• 本文抜粋
====
タイでは、アユタヤへの日本人の誘致を目指すタイ国政府観光庁に対し、バンコクに支局を持つRKB毎日放送が毎日新聞社の駅伝大会を紹介した事がきっかけで2017年の大会開催に至っている。アユタヤでの大会はタイ国政府観光庁が主催で、毎日新聞社が運営に協力した。
ベトナムでは、幹部がベトナム大使と交流があり、その中で駅伝大会開催の話が出たことをきっかけに2018年に第1回大会を開催。ベトナム公安省が主催で、現地パートナー社のトイチェ社と毎日新聞社の2社で運営している。
現地法人と日本企業のネットワーキングを支援
多くの現地企業、大会参加者を巻き込むための大会PRについては、当初は日系企業の商工会議所から広報を始め、現地の邦字紙に広告を出したほか、Facebookでの実況中継を行うなどSNSも取り入れた。駅伝大会に様々な現地法人が参加したこともあり、現地法人と大会に協賛・参加している日本企業(スポンサー企業)を繋ぐため、夜店を並べた前夜祭や現地法人とのランチ会を開催するなど、大会開催をきっかけとしたネットワーク支援も実施している。
特に、インドネシア、タイ、ベトナムの3か国とも健康に対する意識が高まっていることから、大会参加者に対する大会参加者に対して健康的な生活づくりを訴える場としても活用されている。駅伝というコンテンツ自体が和を生み出す特性を持つことも有り、駅伝大会が日本企業と現地ネットワークのコミュニケーションを生み出すプラットフォームとしての役割も果たしている。
====
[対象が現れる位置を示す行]
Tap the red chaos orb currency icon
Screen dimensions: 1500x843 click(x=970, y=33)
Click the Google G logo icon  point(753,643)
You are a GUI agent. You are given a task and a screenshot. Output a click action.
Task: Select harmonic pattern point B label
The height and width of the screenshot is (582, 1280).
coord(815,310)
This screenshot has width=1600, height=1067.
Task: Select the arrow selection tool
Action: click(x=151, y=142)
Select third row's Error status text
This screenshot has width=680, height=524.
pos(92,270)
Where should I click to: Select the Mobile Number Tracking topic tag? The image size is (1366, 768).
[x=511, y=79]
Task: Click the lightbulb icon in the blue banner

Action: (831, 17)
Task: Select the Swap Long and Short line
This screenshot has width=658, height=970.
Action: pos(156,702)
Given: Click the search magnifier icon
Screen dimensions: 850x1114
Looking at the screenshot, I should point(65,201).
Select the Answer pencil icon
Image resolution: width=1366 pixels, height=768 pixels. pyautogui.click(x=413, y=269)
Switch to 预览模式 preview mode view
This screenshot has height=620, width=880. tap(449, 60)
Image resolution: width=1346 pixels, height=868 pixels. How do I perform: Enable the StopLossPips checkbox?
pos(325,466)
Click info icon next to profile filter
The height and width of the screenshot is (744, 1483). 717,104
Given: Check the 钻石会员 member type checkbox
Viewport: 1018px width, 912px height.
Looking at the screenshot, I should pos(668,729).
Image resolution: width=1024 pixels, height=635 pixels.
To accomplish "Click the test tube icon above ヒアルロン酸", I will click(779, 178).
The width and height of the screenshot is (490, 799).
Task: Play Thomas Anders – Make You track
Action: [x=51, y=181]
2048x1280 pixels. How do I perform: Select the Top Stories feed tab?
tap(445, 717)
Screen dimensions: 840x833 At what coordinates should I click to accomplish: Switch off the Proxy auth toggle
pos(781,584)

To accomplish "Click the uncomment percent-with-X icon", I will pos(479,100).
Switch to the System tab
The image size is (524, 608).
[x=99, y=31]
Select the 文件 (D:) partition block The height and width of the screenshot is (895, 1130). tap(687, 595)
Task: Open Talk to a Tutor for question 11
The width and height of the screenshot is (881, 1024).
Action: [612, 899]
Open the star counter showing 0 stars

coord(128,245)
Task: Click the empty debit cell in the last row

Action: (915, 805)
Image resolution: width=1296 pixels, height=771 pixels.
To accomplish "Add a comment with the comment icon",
====
• 依頼内容
駅伝大会の抜粋から、「現地法人と日本企業のネットワーキングを支援」から「トワーク支援も実施している。」までを一字一句違えずに書き写してください。

• 回答
現地法人と日本企業のネットワーキングを支援
多くの現地企業、大会参加者を巻き込むための大会PRについては、当初は日系企業の商工会議所から広報を始め、現地の邦字紙に広告を出したほか、Facebookでの実況中継を行うなどSNSも取り入れた。駅伝大会に様々な現地法人が参加したこともあり、現地法人と大会に協賛・参加している日本企業(スポンサー企業)を繋ぐため、夜店を並べた前夜祭や現地法人とのランチ会を開催するなど、大会開催をきっかけとしたネットワーク支援も実施している。